Chuan-Chou (River) Shen is a geochemist and Distinguished Chair Professor in the Department of Geosciences at National Taiwan University. He has authored numerous articles documenting both modern and paleoclimate changes in ocean environments, and which have made significant contributions to the scientific literature on global climate change. He recently joined UC Press’s open-access journal Elementa: Science of the Anthropocene as an associate editor in the journal’s Ecology and Earth Systems knowledge domain.
UC Press: Welcome to the Elementa editorial team!
RS: Thanks to Elementa’s Editor-in-Chief Dr. Steven Allison, of the Ecology and Earth Systems domain for inviting me to join this team in January 2022.
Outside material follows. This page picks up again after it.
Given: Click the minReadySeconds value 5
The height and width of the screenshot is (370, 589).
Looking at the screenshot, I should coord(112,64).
UC Press: Of course this isn’t your first involvement with the journal—over the previous couple of years you’ve served as guest editor of the Elementa Special Feature Pan-Pacific Anthropocene. What was it that attracted you to Elementa as the home for this research?
RS: After two preparatory workshops in the summer and fall of 2018, and together with colleagues worldwide, in January, 2019 we launched a new international organization—the Association of Pan-Pacific Anthropocene (APPA)—dedicated to the study of anthropogenic forces on the Pan-Pacific region. Soon after, we organized the first Conference on Pan-Pacific Anthropocene (ConPPA), on May 14-17, 2019, in Taipei. It was during this conference that we decided to publish a special issue. Because Elementa’s Ecology and Earth Systems domain seeks to publish original research on terrestrial and aquatic ecosystems in the context of human impacts on the environment, we believed that Elementa could be an ideal home for this collection. So, I reached out to Dr. Steven Allison and submitted the proposal for our special feature, which we called Pan-Pacific Anthropocene. With help from the Editor-in-Chief, our guest editors, and the journal editorial office, this special feature with 15 articles was published online in 2021.
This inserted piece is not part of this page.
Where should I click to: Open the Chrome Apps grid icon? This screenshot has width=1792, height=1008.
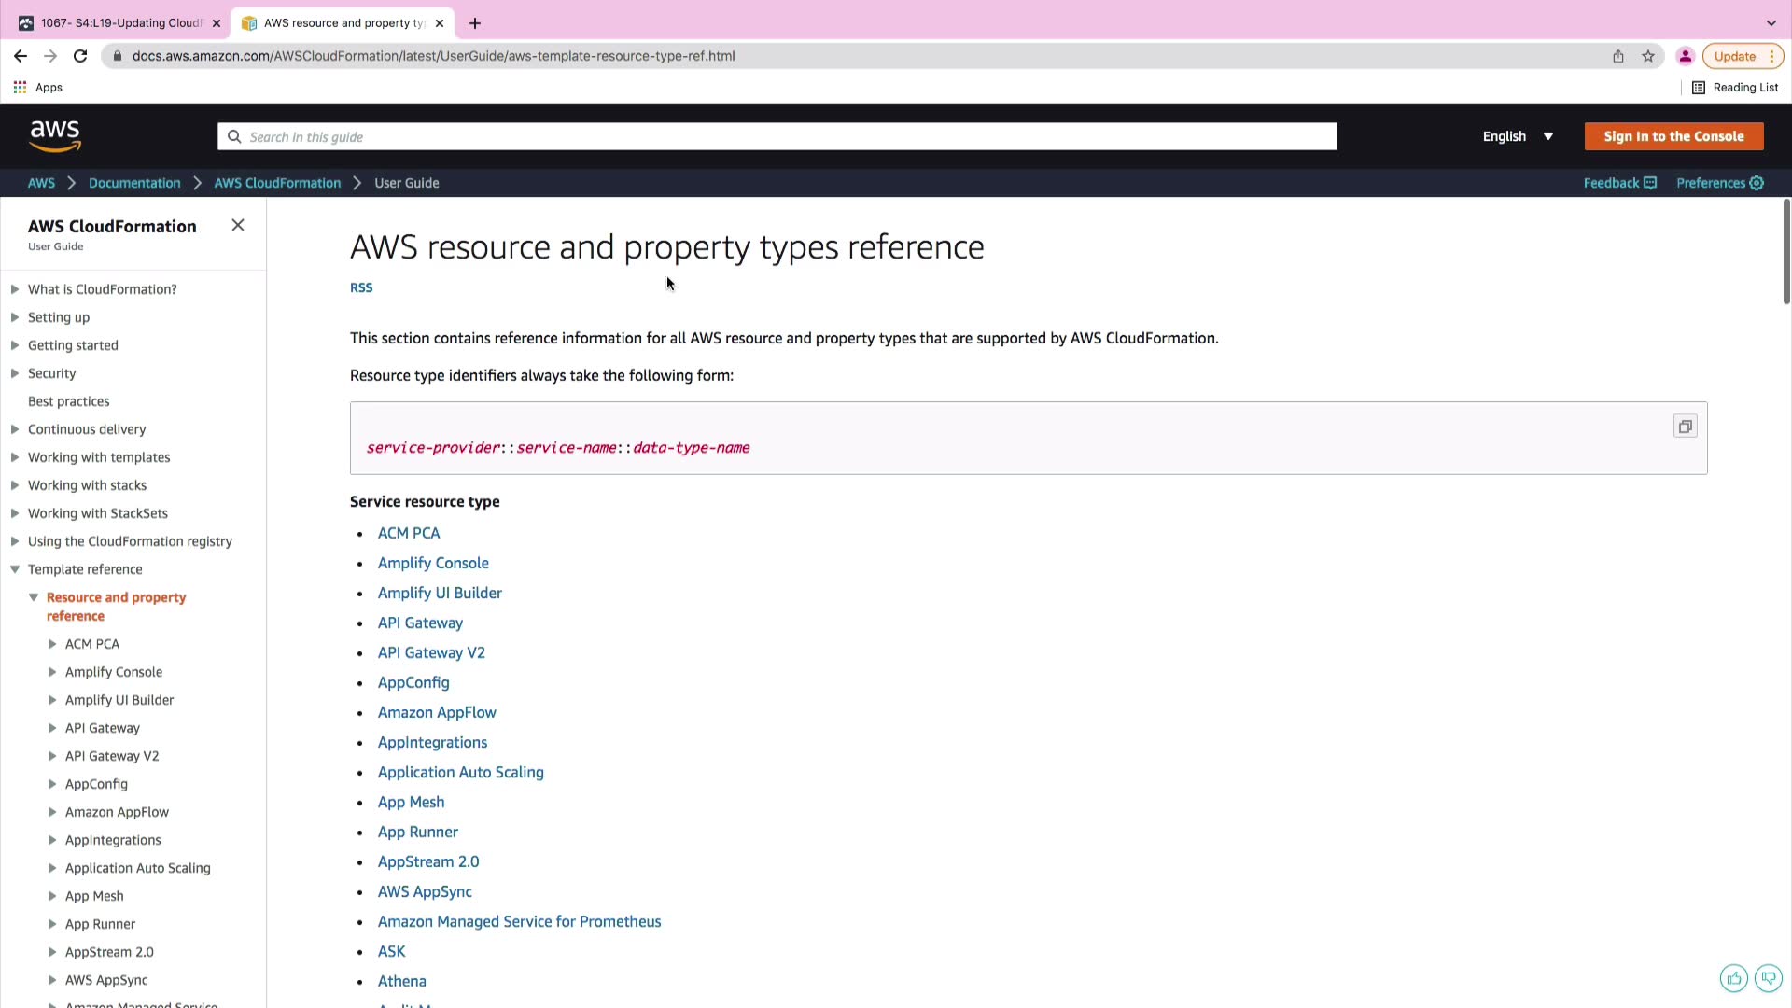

UC Press: Tell us about Pan-Pacific Anthropocene. What was the impetus for this research, and what are some of the key findings?
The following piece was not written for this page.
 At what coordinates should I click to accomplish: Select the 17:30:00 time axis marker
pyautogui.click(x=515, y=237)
RS: There is compelling evidence suggesting that humanity’s impact on the Earth has pushed the world into a new geological epoch, the Anthropocene. From the mid-20th century onwards, the accelerating signature of global human consumption can be demarcated by the spread of, for example, plastics, radiogenic isotopes, fly ash, severe environmental pollution, and ecological crisis. With its richness of civilizations, the Pan-Pacific realm has been experiencing especially severe environmental pollution and ecological crisis, associated with swift regional economic development over past decades.
These challenges, including predicting future possible trends and proposing countermeasures for this anthropogenic impact—on the Pan-Pacific region in particular and on Earth in general—brought about the first ConPPA. At this conference we gathered together several groups of scientists working on multiple areas of environmental and earth sciences, including environmental pollution, climate observation and simulation, proxy and historical records, anthropogenic geohazards, topography and geomorphology, biodiversity, archaeology and civilization, marine ecology, and marine policy. The goal of the conference was to provide a platform for the next generation to share scientific knowledge and improve our understanding of anthropogenic impacts on the Pan-Pacific region. And as a result, in the Pan-Pacific Anthropocene Special Feature we present and discuss advances on the status of environmental pollution, the historical record of the Anthropocene, marine proxy records, biodiversity, ecosystem health, and human migrations in the Pan Pacific realm, and propose management strategies towards increasing the environmental sustainability of the Pan-Pacific region.
UC Press: Serving as a guest editor, and now associate editor for Elementa, do you have any recommendations for authors who may be considering submitting to the journal?
RS: Yes, I can make recommendations to potential authors, especially those researching the Pan-Pacific realm. For those who might not be aware, Elementa is a trans-disciplinary, open-access journal published by University of California Press. It has a strong Impact Factor, and is an excellent Q1 journal under the categories of Environmental Sciences (44/274) and Meteorology & Atmospheric Sciences (11/94). Article contributions with the novelty of revealing and answering questions about the impacts of human activities and the interactions between people and nature in Asia and the Pacific Ocean with different viewpoints from archaeology, historical and natural geological archives, and modern instrumental observations, are all welcome. You can consider submitting papers or review articles, or proposing Special Features (special issues) to our journal.
UC Press: Thanks for your contributions to Elementa! We look forward to seeing what comes next from these efforts.
RS: It is my honor to work with colleagues at Elementa. I will do my best as an Associate Editor in the Ecology and Earth Systems knowledge domain.
Elementa: Science of the Anthropocene is a trans-disciplinary, open-access journal committed to the facilitation of collaborative, peer-reviewed research. With the ultimate objective of accelerating scientific solutions to the challenges presented by this era of human impact, it is uniquely structured into distinct knowledge domains, and gives authors the opportunity to publish in one or multiple domains, helping them to present their research and commentary to interested readers from disciplines related to their own.